Caros companheiros
Conforme prometido vou-lhes contar como foram os meus primeiros dias em Moçambique.
Nós fizemos a viagem Lisboa-Beira, num Boeing 707 dos TAM. Saímos de Lisboa já de noite do dia 26/11/72. Para mim e para a maioria de nós, senão a totalidade, foi a primeira vez que andámos de avião. Foi óptimo. O mesmo não posso dizer da disposição de muitos de nós, pois não íamos propriamente para uma viagem de férias. O avião contornou África pelo mar, pois a maioria dos países africanos não deixavam que sobrevoássemos o seu território (e muito menos um avião militar), passámos ao largo da Guiné, ainda vimos ao longe as luzes de Bissau e ao fim de 8 h (se a memória não me falha) aterrámos em Luanda. Ainda era noite e não saímos do aeroporto. Julgo que a paragem foi só para reabastecer o avião. A TAP fazia o mesmo trajecto, só uma vez é que, no trajecto Beira-Lisboa, aterrei em Salisbury, hoje Arare (era de noite e o aeroporto eram só barracões e as hospedeiras de terra eram umas inglesas já na casa dos 50 e muito pintadas, parecia um filme de terror, só faltou o Drakula). Retomando a viagem, partimos de Luanda, atravessámos o continente por cima da África do Sul (Bechuanalandia) e da então Rodésia do Sul e aterrámos na Beira 4 h (julgo não me enganar nas horas) depois de partirmos de Luanda.

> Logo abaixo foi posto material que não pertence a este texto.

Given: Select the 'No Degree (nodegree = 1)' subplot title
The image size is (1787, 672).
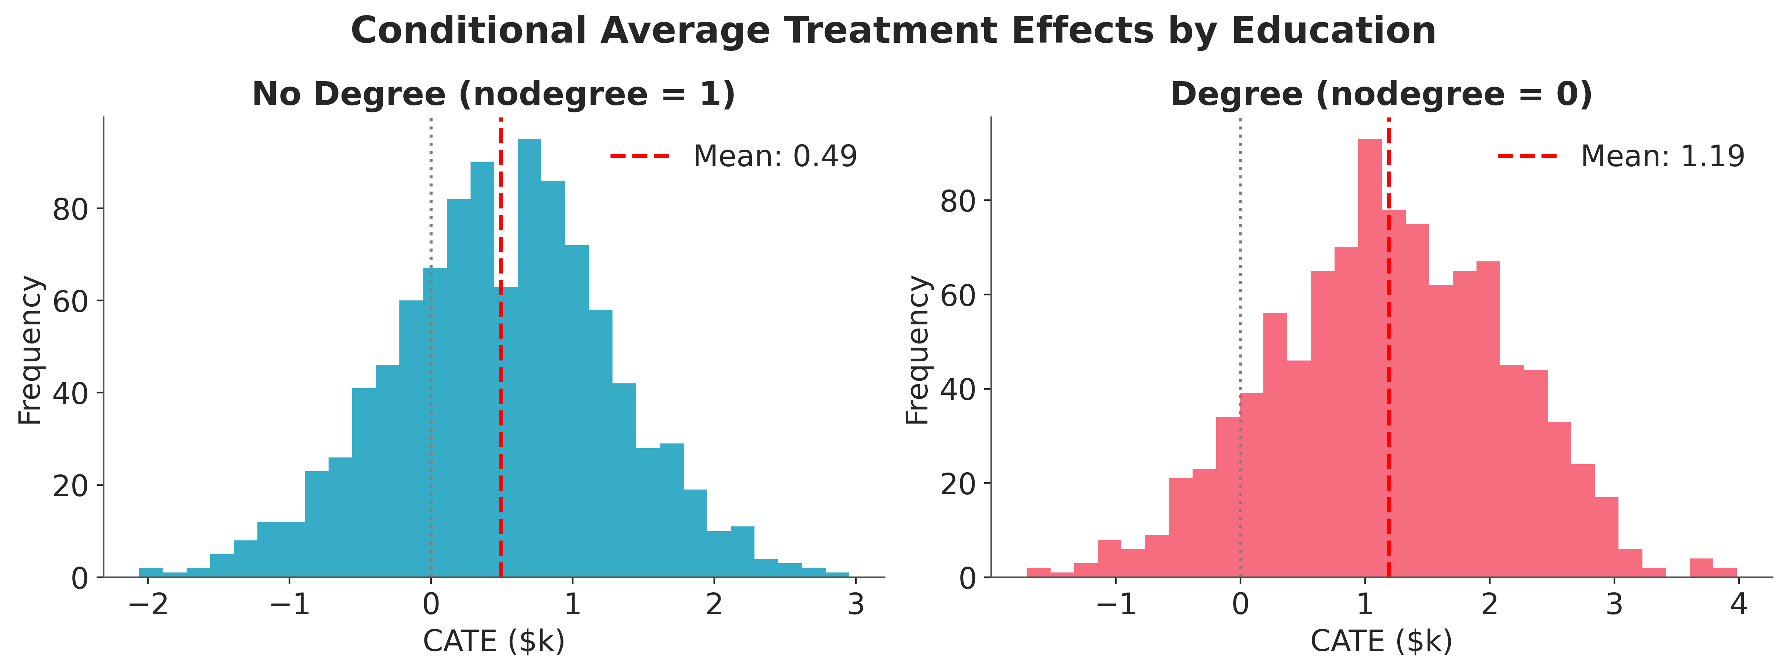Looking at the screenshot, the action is click(x=493, y=94).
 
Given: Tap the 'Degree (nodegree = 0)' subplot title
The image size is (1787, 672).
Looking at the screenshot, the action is click(x=1381, y=94).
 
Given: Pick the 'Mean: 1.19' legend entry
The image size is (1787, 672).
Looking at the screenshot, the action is click(x=1621, y=156).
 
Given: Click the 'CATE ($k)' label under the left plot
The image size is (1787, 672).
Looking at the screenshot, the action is click(x=494, y=641).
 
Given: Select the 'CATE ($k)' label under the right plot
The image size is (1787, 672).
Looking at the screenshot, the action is click(x=1381, y=641).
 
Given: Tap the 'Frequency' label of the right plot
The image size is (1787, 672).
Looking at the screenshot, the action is click(x=918, y=350).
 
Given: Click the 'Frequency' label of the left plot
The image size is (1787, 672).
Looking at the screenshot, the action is click(x=31, y=350).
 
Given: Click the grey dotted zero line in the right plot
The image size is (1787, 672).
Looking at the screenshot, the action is click(x=1241, y=347).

Ficámos instalados na messe de oficiais e aproveitámos a tarde e a noite para darmos umas voltas pela cidade. Aconselharam-nos um restaurante para jantarmos, o Grego, onde comemos uns carangueijos recheados que estavam divinais. Depois demos uma volta pela Beira e passámos pelo Mira Mortos, que era um edíficio grande, o centro da prostituição da Beira e ficava sobranceiro ao cemitério, portanto dele tinha-se uma boa vista para os mortos. Foi quando regressámos à Messe, que ficava perto da praia, que recebemos a notícia que nos deixou em estado de choque. Nós deviamos partir no dia seguinte (28/11) de manhã, de comboio, para Moatize. A viagem era directa e demorava cerca de 1 dia. Mas o comboio foi minado e a linha destruída em grande parte e enquanto não arranjassem a linha não havia comboios. A notícia parecia boa, não era? Mais uns dias de férias na Beira. Puro engano. Íamos partir na mesma, mas de machibombo (camioneta de passageiros) e a viagem ía durar 3 dias, em parte por zona de guerra. Nem queríamos acreditar. No dia seguinte lá fomos para os adidos, recebemos uma G-3 novinha em folha, numa embalagem de plástico e rações de combate para 3 dias. Embarcámos então nos machibombos e partimos para a que foi, a pior viagem da minha vida.

eu e um dos meus furriéis, o Barros, à frente dos machibombos
Se pegarem num mapa de Moçambique tentem seguir o nosso trajecto. Beira, Vila Machado, Vila Pery, Vila Gouveia, Tete e Moatize. Parte da viagem foi feita com escolta. Passei parte da 1ª noite a matar melgas, não fosse alguma delas ser a da malária!!

Nós só pensávamos no que nos aconteceria se houvesse um ataque. Sentados dois a dois, nos bancos do machibombo, como se fossemos para o Bom Jesus, ver Braga pelo canudo, só que íamos ao encontro da guerra e alguns de nós talvez não voltassem (como infelizmente veio a acontecer). Dois anos depois fizemos o mesmo percursso de regresso, só que foi mais rápido e não havia guerra. A única coisa boa da viagem foi que fiquei a conhecer parte dos Distritos da Beira e de Tete.
Este foi o nosso primeiro contacto com Moçambique, e não foi nada animador. Começámos a perceber que era uma guerra muito estranha.
O Luso disse que tem pena que o pai não fale de Angola. Penso que esta é a primeira vez que conto estas estórias, por isso não me admiro que o seu pai não as conte.